When the Edge Fails
Edge gateways operate in hostile environments: warehouses with unreliable power, factories with electromagnetic interference, and remote sites with no on-site IT staff. A sudden power loss can corrupt an SQLite database, a failed SD card can erase months of audit logs, and a firmware bug can deadlock the sync queue. When disaster strikes, you need a recovery playbook that is tested, documented, and executable by a technician with a laptop and a USB cable.

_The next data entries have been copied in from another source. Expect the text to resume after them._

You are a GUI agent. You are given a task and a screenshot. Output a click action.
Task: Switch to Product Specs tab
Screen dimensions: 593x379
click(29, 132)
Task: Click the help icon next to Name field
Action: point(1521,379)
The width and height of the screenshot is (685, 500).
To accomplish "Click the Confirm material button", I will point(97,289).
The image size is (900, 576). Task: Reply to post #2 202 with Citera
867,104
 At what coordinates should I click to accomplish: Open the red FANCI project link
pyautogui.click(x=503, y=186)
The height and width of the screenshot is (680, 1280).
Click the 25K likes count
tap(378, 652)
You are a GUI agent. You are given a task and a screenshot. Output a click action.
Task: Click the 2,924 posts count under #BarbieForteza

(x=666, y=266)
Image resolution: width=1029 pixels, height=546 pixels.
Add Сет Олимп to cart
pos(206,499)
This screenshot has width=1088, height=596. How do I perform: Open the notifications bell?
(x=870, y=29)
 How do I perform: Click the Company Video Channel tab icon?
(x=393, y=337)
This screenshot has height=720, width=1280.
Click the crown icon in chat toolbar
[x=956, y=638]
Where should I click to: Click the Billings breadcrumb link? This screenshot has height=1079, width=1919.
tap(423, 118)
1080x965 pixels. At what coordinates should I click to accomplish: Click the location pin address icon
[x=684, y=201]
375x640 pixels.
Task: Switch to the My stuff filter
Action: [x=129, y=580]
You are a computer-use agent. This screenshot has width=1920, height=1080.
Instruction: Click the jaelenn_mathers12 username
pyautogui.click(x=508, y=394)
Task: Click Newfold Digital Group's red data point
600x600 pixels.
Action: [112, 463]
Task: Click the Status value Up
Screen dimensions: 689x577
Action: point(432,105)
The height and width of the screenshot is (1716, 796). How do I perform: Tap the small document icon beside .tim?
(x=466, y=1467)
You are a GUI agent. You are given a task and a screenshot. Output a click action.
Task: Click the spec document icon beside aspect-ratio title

This article covers SQLite WAL recovery, CloudSyncQueue corruption repair, factory
reset procedures, automated backup scripts, and how to test recovery without risking production
data.
SQLite WAL Recovery
The SQLiteStore in pyv_edge_agent/local_store/sqlite_store.py runs
with PRAGMA journal_mode = WAL. Write-Ahead Logging provides better concurrency
and crash safety than the default rollback journal, but it introduces two extra files:
<db>-wal and <db>-shm. If these files are lost or truncated
during a crash, the database may appear corrupt or contain incomplete transactions.
Understanding WAL Mode
- <db>-wal — Contains the actual changes that have not yet been checkpointed into the main database file.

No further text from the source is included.